Reading passage
----------------
---
title: HousePricePredictionApp
emoji: 🏠
colorFrom: pink
colorTo: yellow
sdk: streamlit
sdk_version: 1.21.0
app_file: app.py
pinned: false
---

# CS634Project

Milestone-3 notebook: [[https://colab.research.google.com/drive/17-7A0RkGcwqcJw0IcSvkniDmhbn5SuXe]](https://github.com/aye-thuzar/CS634Project/blob/milestone-3/CS634Project_Milestone3_AyeThuzar.ipynb)(https://colab.research.google.com/drive/1BeoZ4Dxhgd6OcUwPhk6rKCeFnDFMUCmt#scrollTo=TZ4Ci-YXOSl6)

Hugging Face App: https://huggingface.co/spaces/ayethuzar/HousePricePredictionApp

App Demonstration Video: 

***********

Results

***********

XGBoost Model's RMSE: 28986  (Milestone-2)

Baseline LGBM's RMSE: 26233

Optuna optimized LGBM's RMSE: 13799.282803291926

***********

Hyperparameter Tuning with Optuna

************

Total number of trials:  120

Best RMSE score on validation data: 12338.665498601415

**Best params:**

boosting_type :	 goss

reg_alpha :	 3.9731274536451826

reg_lambda :	 0.8825276525195174

colsample_bytree :	 1.0

subsample :	 1.0

learning_rate :	 0.05

max_depth :	 6

num_leaves :	 48

min_child_samples :	 1

***********

## Documentation for Milestone 4

***********

Dataset: https://www.kaggle.com/competitions/house-prices-advanced-regression-techniques/overview

**Data Processing and Feature Selection:**

For the feature selection, I started by dropping columns with a low correlation (< 0.4) with SalePrice. I then dropped columns with low variances (< 1). After that, I checked the correlation matrix between columns to drop selected columns that have a correlation greater than 0.5 but with consideration for domain knowledge. After that, I checked for NAs in the numerical columns. Then, based on the result, I used domain knowledge to fill the NAs with appropriate values. In this case, I used 0 to fill the NAs as it was the most relevant value. As for the categorical NAs, they were replaced with ‘None’. Once, all the NAs were taken care of, I used LabelEncoder to encode the categorical values. I, then, checked for a correlation between columns and dropped them based on domain knowledge.
----------------
Set exercise A
According to the project README, how many trials were run during hyperparameter tuning with Optuna?

Data entries
----------------
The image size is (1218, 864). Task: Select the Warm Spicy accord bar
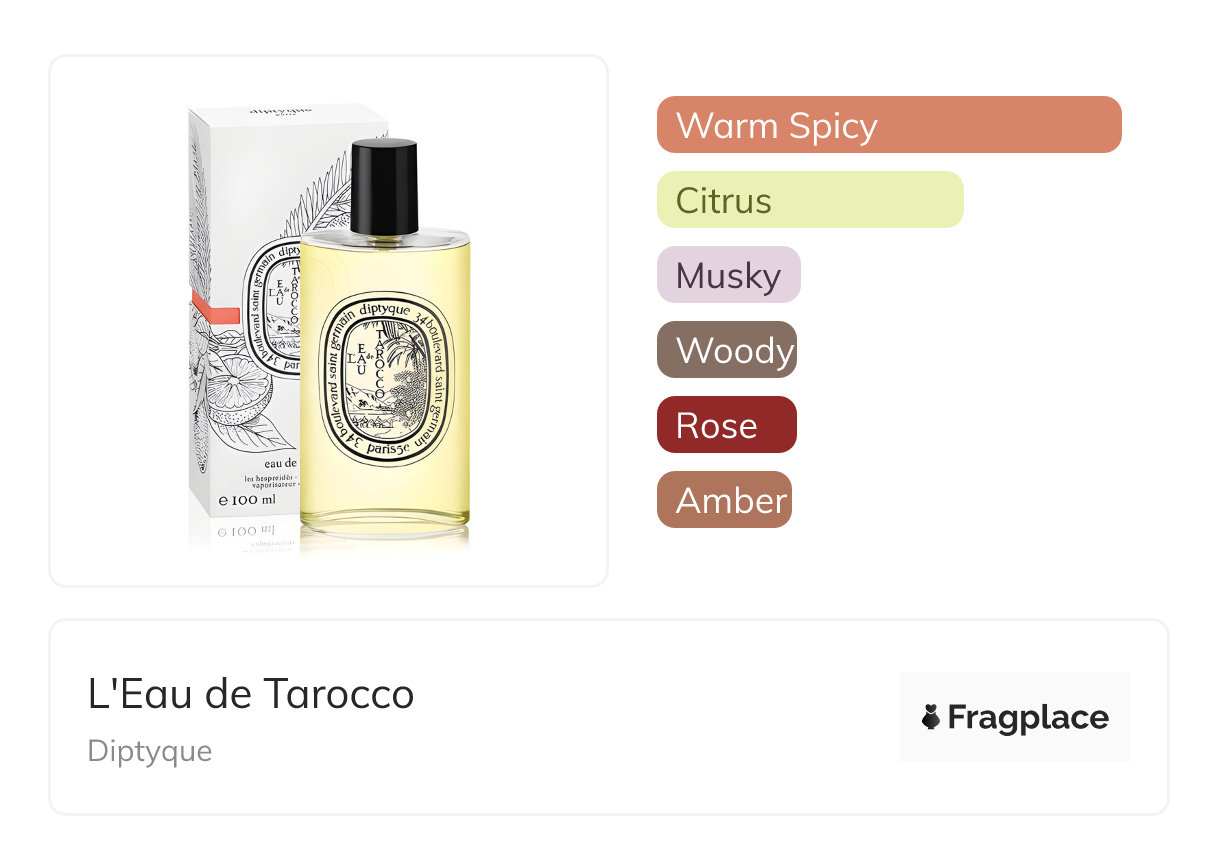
----------------
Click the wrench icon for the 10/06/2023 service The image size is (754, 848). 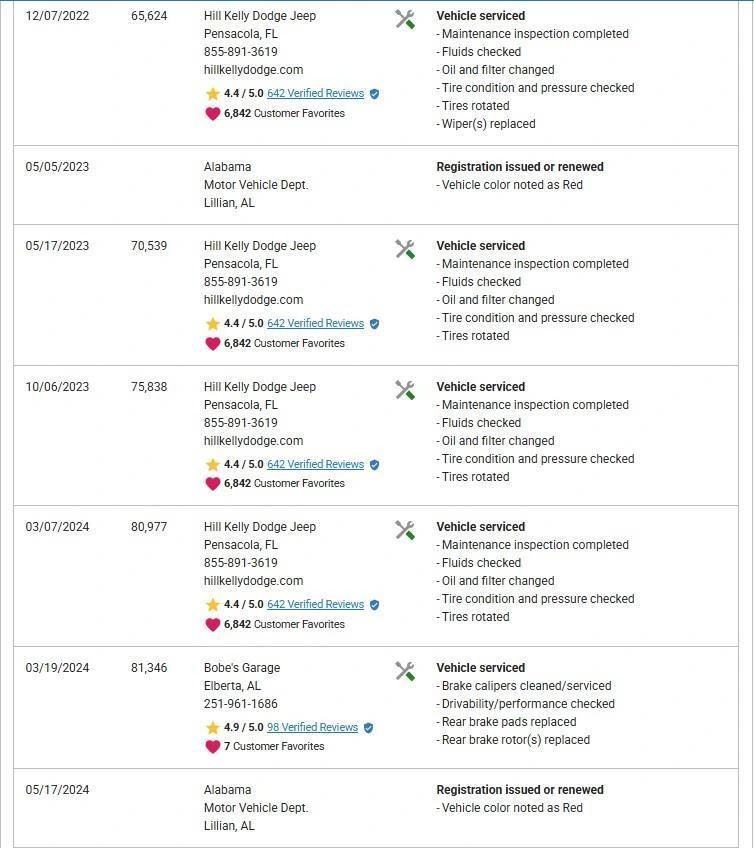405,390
----------------
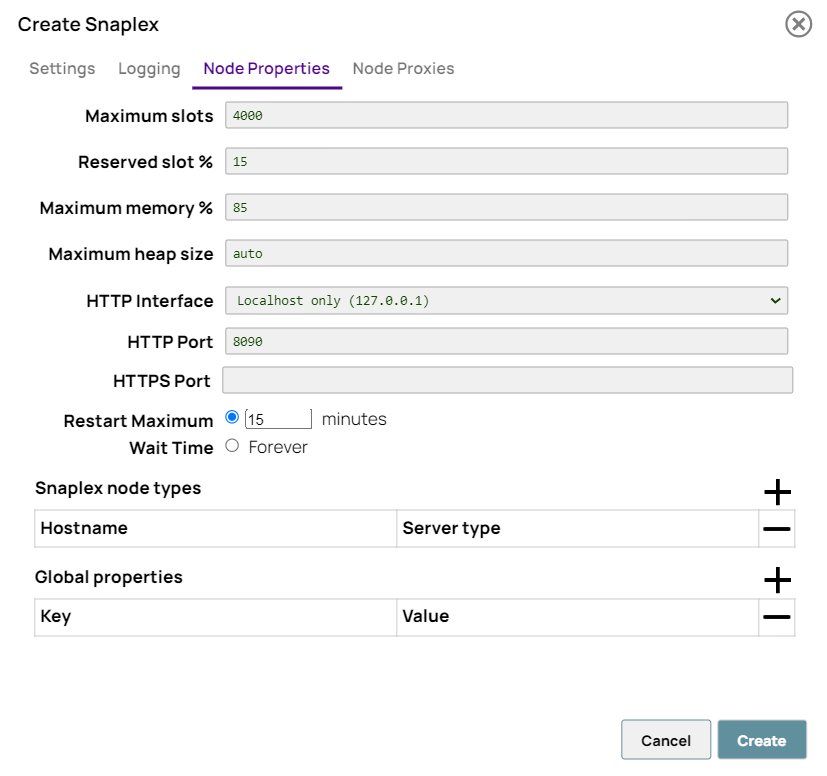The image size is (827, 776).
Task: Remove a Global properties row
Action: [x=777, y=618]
----------------
Set exercise B
Reproduce the rows from the line containing "The image size is (827, 776)." through the line containing "Action: [x=777, y=618]", inclusive, leaving out the pictures.

Exercise answer A
120

Exercise answer B
The image size is (827, 776).
Task: Remove a Global properties row
Action: [x=777, y=618]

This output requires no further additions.